Is Flatbed inkjet printed corrugated the next big opportunity?

Screen’s announcement that it will use its close relationship with Inca Digital to develop a flatbed folding carton/corrugated digital press was swiftly followed by an announcement by Xeikon (albeit lacking detail) that it too would release one. Both will use aqueous inks. However, there is already a surprising solution available from a source that is represented here in Australia by Kissel + Wolf. Andy McCourt investigates.

Inkjet digital continues to find more application-specific niches in industry and packaging, using the same basic principles developed for flatbed UV machines used for signage i.e. piezo printheads, a large vacuum bed, high-quality graphics and occassionally robotic sheet loading and offloading onto pallets or some other kind of semi- or full-automatic sheet handling.
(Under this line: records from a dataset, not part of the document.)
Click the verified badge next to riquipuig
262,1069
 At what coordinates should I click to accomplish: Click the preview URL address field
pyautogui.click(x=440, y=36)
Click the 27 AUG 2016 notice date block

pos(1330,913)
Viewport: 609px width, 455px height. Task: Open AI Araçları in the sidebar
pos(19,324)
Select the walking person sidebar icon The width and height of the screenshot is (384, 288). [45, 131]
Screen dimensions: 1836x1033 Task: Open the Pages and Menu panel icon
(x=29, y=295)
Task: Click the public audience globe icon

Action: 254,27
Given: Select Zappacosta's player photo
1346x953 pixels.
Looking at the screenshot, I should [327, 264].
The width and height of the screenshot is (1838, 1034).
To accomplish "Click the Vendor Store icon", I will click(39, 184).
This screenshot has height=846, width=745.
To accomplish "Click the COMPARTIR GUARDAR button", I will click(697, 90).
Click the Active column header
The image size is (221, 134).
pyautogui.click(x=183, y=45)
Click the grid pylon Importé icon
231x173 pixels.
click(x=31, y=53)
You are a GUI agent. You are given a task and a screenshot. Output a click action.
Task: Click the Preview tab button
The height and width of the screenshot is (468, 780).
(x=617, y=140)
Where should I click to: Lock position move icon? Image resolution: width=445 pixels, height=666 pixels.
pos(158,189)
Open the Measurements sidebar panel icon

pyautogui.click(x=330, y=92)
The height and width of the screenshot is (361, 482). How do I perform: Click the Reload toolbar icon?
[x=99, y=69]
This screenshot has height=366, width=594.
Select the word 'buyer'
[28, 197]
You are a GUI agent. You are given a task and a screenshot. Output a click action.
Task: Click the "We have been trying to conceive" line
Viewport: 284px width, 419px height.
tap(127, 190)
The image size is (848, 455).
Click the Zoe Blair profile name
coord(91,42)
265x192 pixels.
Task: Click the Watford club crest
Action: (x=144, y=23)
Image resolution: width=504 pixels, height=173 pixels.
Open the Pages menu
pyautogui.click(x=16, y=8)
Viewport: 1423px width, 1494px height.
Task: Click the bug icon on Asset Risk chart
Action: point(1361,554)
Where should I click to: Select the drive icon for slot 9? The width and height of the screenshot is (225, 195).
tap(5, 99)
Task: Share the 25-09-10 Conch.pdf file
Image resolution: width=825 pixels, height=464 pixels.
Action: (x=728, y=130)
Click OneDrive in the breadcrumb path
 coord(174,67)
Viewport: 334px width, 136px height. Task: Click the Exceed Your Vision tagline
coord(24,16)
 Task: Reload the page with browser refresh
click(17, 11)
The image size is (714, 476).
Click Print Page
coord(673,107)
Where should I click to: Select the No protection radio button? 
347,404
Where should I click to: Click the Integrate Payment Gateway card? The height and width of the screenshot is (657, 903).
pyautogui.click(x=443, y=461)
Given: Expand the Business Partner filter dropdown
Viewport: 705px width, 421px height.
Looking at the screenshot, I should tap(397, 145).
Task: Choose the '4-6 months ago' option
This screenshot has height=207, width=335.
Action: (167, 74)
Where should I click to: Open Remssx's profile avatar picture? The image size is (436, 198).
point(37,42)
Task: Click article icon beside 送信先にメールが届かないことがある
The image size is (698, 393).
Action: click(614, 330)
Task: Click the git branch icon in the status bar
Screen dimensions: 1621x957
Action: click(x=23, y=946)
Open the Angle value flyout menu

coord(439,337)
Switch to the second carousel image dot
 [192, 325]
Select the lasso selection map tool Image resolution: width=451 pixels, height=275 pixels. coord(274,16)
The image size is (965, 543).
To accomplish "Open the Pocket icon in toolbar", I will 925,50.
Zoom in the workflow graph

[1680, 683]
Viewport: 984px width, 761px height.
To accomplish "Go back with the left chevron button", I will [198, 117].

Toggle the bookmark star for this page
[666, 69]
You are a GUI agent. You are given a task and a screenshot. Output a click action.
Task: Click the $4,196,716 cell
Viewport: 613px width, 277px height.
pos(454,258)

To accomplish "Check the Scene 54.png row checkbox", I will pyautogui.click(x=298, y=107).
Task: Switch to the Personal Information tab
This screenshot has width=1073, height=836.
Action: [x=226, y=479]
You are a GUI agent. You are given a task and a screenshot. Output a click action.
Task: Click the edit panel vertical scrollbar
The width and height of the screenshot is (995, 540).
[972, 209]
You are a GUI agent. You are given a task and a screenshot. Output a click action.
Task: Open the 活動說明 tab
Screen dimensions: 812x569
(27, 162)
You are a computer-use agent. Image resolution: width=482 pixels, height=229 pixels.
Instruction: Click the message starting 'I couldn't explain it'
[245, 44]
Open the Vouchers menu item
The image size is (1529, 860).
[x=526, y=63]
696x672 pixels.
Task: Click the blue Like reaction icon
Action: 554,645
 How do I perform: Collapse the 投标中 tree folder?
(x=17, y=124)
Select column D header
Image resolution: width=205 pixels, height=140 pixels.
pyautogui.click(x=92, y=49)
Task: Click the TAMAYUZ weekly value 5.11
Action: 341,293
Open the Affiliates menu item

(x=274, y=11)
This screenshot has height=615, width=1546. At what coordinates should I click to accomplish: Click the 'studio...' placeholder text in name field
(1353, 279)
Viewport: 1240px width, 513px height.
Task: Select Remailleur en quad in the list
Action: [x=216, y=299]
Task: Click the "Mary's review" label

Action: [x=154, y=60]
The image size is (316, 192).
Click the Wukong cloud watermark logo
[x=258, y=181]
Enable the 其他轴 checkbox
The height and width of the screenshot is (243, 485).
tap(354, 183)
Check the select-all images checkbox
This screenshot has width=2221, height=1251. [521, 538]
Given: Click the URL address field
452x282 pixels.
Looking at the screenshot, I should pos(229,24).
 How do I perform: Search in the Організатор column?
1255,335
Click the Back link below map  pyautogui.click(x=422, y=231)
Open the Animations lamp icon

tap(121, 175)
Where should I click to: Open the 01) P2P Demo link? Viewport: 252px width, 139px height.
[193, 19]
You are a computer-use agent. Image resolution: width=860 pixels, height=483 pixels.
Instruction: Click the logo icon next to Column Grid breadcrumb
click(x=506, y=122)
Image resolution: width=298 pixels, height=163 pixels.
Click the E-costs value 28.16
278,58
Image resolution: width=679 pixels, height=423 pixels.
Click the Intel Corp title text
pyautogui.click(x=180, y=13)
Corrugated and cartonboard, and estimated USD$28 billion global market and growing, are two natural substrates for flatbed digital printing because so much packaging uses this type of inexpensive media, such as Kraft and Coated white. The Hanway Company, a wholly owned subsidiary of the Hanglory Group based in Shenzen, China, has achieved some success here with its Handtop flatbed UV signage and display printers, distributed by Kissel + Wolf.

Hanway has been set up as a separate division exclusively for the industrial models and, like the Handtop range, use renowned Kyocera piezo printheads. However, the inks are aqueous, an attractive plus in the food and beverage packaging industries. This also delivers speed benefits, with up to 150 linear metres per minute possible at 600x400dpi. The Barberan Jetmaster UV corrugated printer, as installed at pioneering corrugated manufacturer Abbe Corrugated, Melbourne, in comparison can run at up to 80 linear metres per minute at 360dpi, with UV inks.

Hanway also make available versions of the Glory 1604 with a stacker and stacker+varnish and there is also the gargantuan 2504 with 2160mm max. sheet width and single-pass priming, printing, varnishing and die cutting. As with all of this type of flatbed printer, the ink carriage (up to 20 printheads per colour) remains stationary and the substrate moves below it. Board thickness can be up to 11mm on the 1604 and 15mm on the 2504 model.

Unconfirmed reports are that Xeikon’s recently announced Idera flatbed corrugated project could be an OEM of the Hanway 1604, Certainly the sheet size and speed are identical and both use aqueous inks.

The Screen/Inca machine is scheduled for release in the first half of 2021, perhaps in time for drupa. It could be going head-to-head with EFI’s Nozomi C18000, although that is an LED UV device in 4 or 6 colours plus white. A Nozomi is installed at Orora’s Melbourne packaging print division. Durst (who also has a joint venture with Koening&Bauer in digital packaging, called CorruJET) is also in the corrugated field with its Delta SPC130 and Delta 2500HS, using IR/UV drying of ‘non hazardous inks.’ HP has been in corrugated for a few years with its HP Scitex 17000 and 15500 systems running UV cure inks at up to 1,000sq/m per hour, and the aqueous-ink PageWide C500.

Also, it should be noted that the corrugated and folding carton markets are accessible at the very short run end using existing flatbed UV devices and CAD-type cutting tables from Zund, Aristo, Kongsberg and so forth.